Attackers use zero-day exploits to penetrate systems and pursue the complete compromise of target networks. More sophisticated actor groups employ multiple exploits in an attack chain to overcome security measures in modern operating systems and applications.
Microsoft was made aware of a targeted campaign exploiting multiple vulnerabilities in late October 2020. The attackers used a remote code execution (RCE) vulnerability in Google Chrome and other Chromium-based browsers (CVE-2020-15999), as well as a separate elevation of privilege (EOP) vulnerability (assigned CVE-2020-17087) in the Windows Kernel Cryptography Driver, to execute code in the browser and escape the Chrome application sandbox.
Microsoft is closely monitoring use of this attack chain as well as publicly available proof-of-concept (PoC) exploit code that might indicate further attempts to exploit these vulnerabilities. As of the time of publishing, Microsoft has not observed any attempts to exploit these vulnerabilities in other attacks.
Google has issued a patch for CVE-2020-15999 in Chrome browser, and Microsoft has issued a patch for CVE-2020-15999 in Microsoft Edge. Both patches addressing the RCE should be applied immediately. All Chromium-based browsers should be updated to their latest versions.
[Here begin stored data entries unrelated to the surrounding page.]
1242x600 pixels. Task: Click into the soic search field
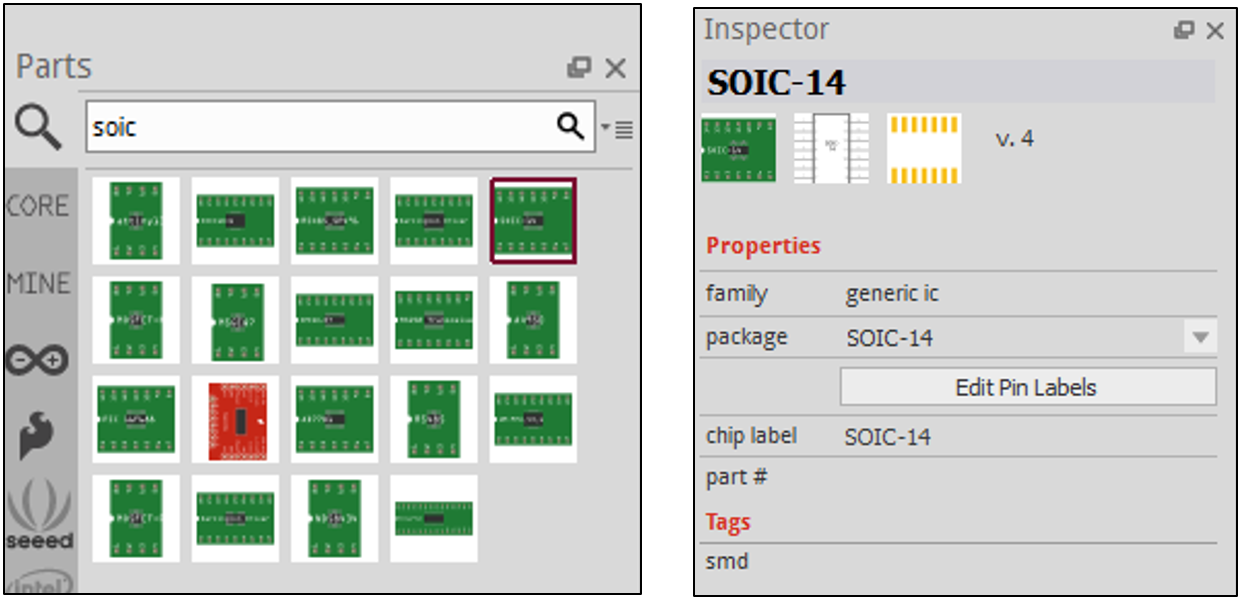(320, 127)
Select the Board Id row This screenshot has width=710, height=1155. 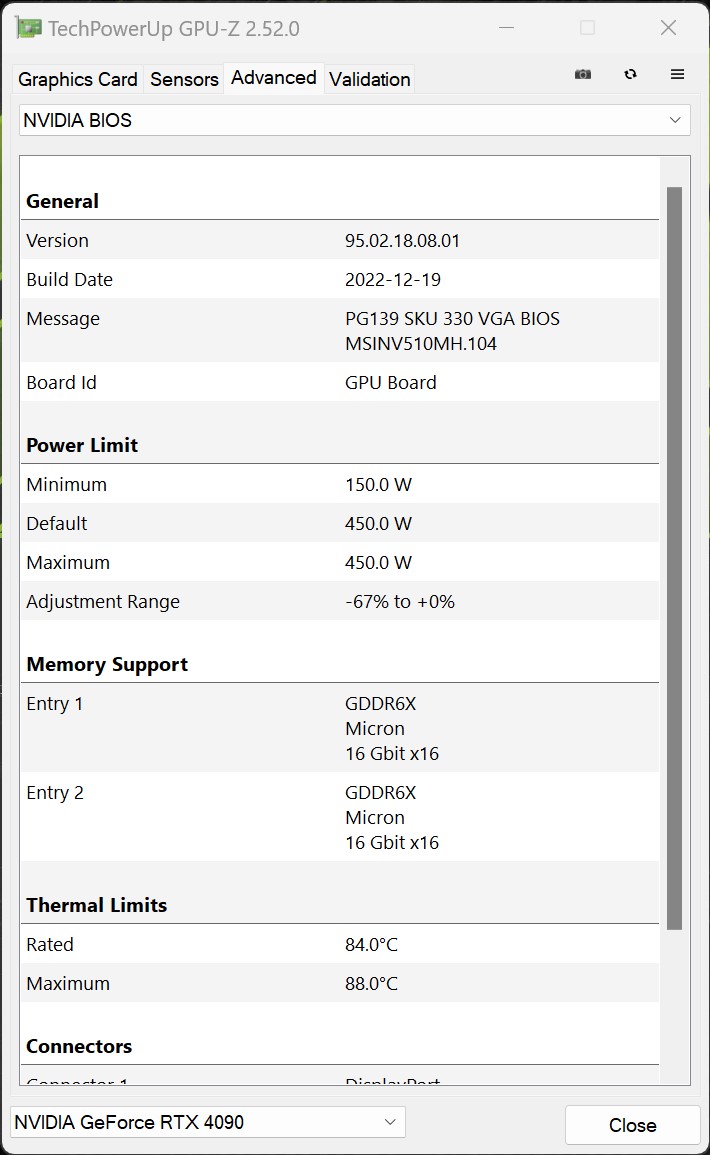[x=339, y=382]
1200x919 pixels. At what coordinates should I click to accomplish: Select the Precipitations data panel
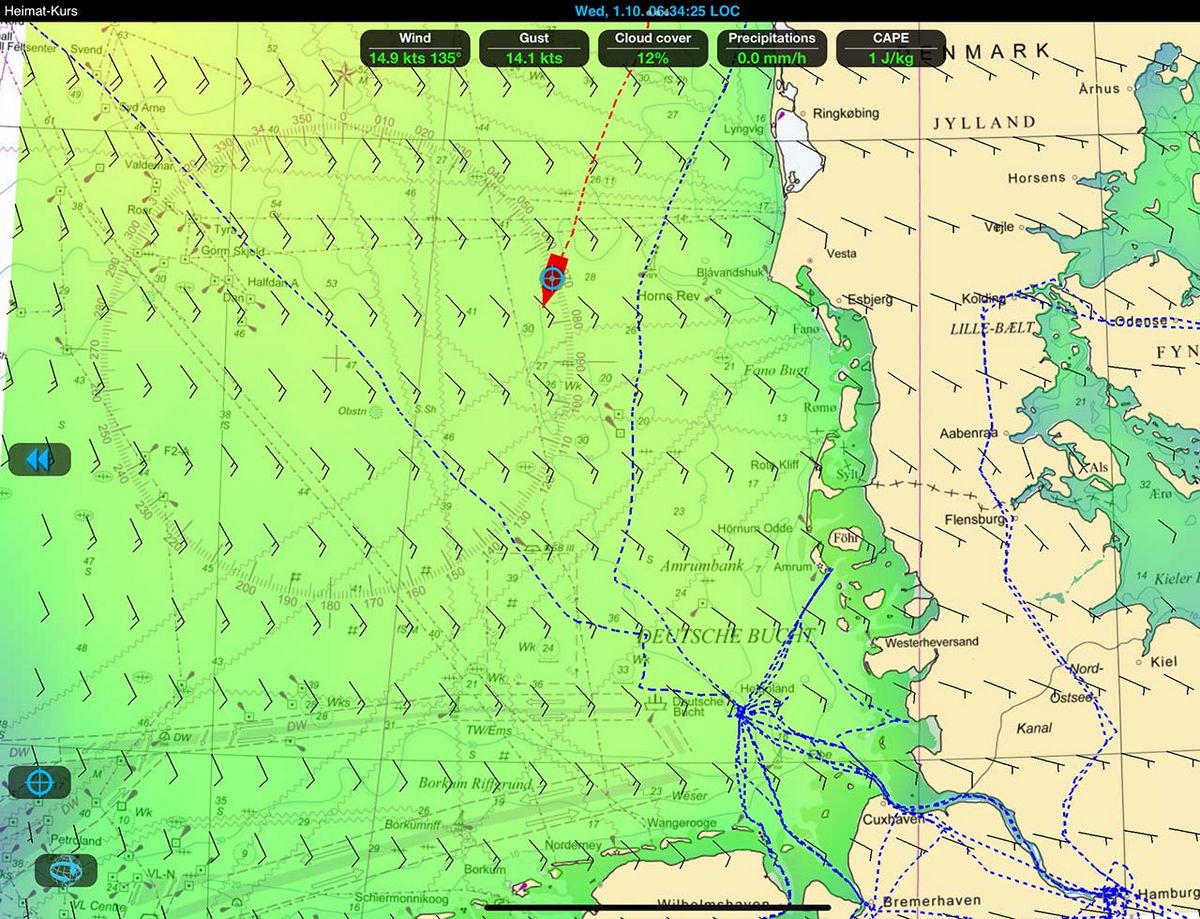pos(771,48)
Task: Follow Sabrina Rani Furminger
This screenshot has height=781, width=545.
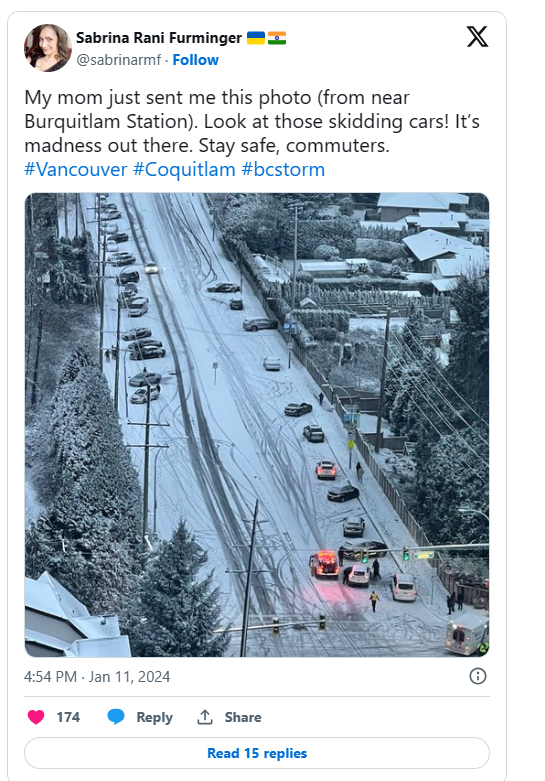Action: 195,60
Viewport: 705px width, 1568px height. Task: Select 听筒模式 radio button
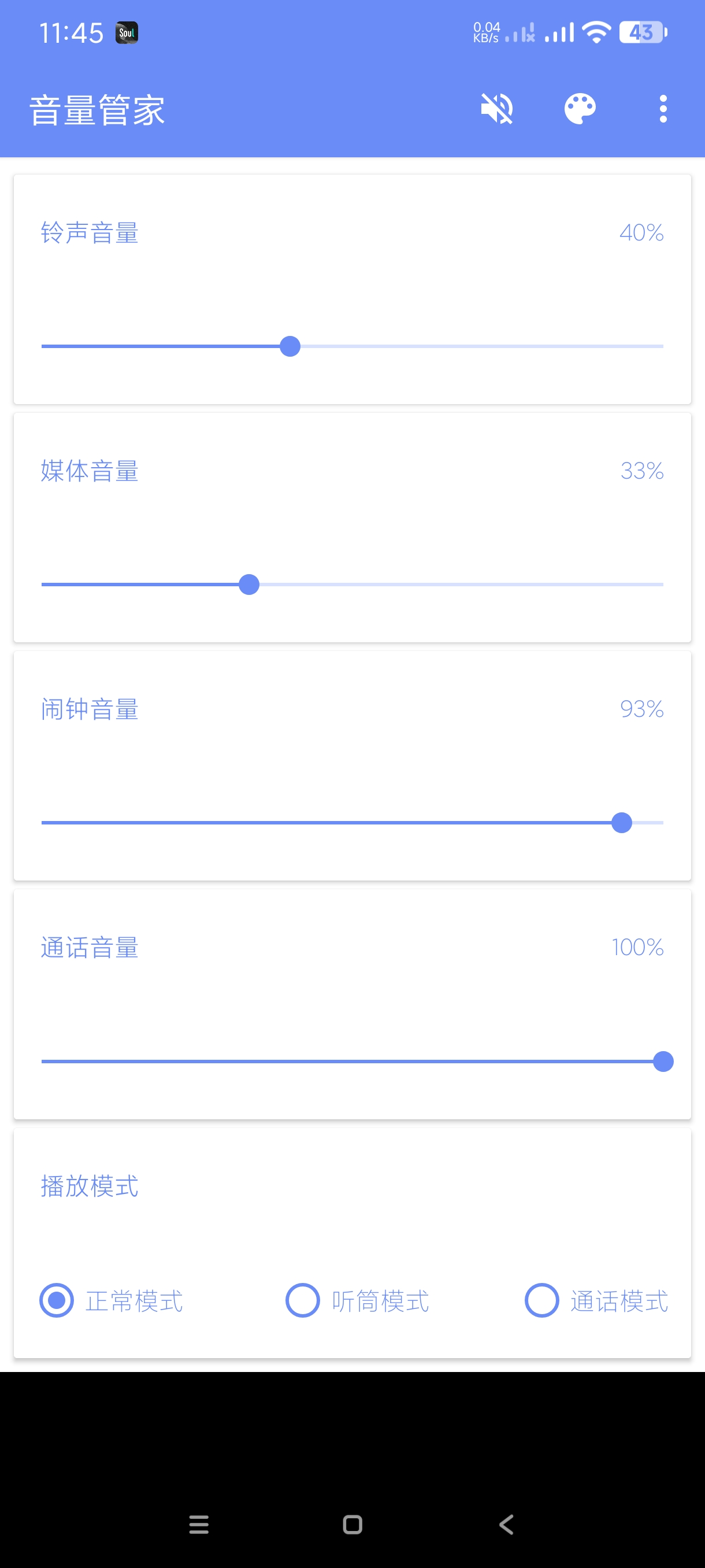pyautogui.click(x=302, y=1300)
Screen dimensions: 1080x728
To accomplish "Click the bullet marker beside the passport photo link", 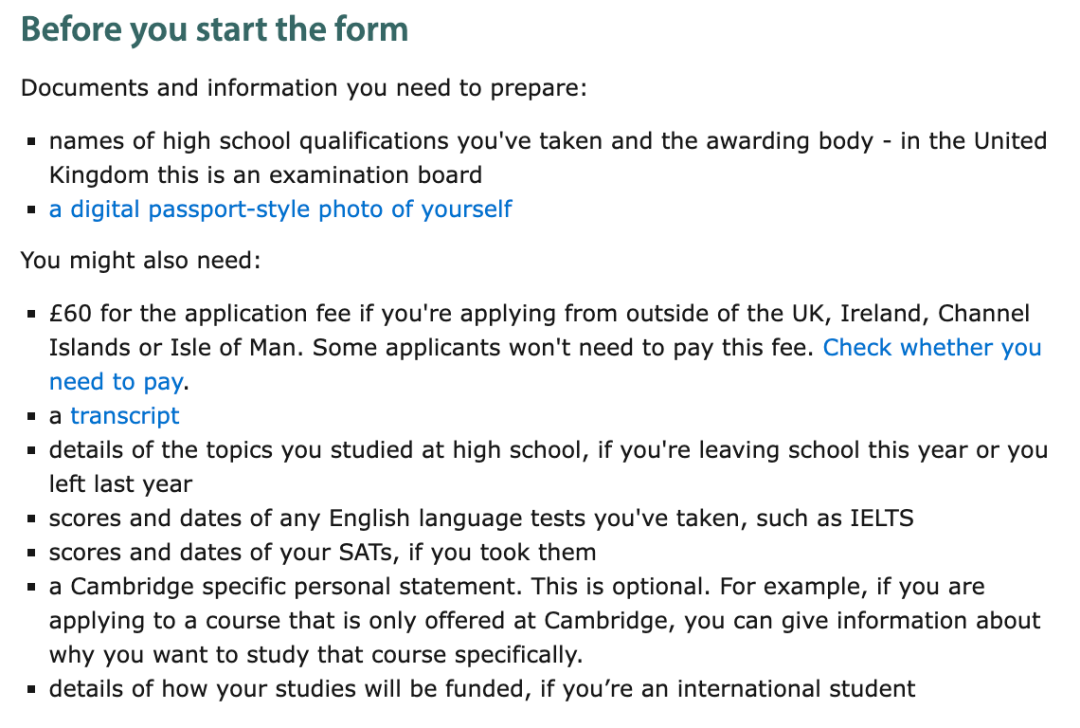I will coord(31,210).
In addition, customers should apply security updates for CVE-2020-17087 as soon as they are available. Microsoft plans to provide security updates that address this vulnerability with the November 2020 Security Updates. Customers utilizing automatic updates don’t need to take additional actions. Enterprises that manually manage updates should select the latest security updates and deploy them across their environments.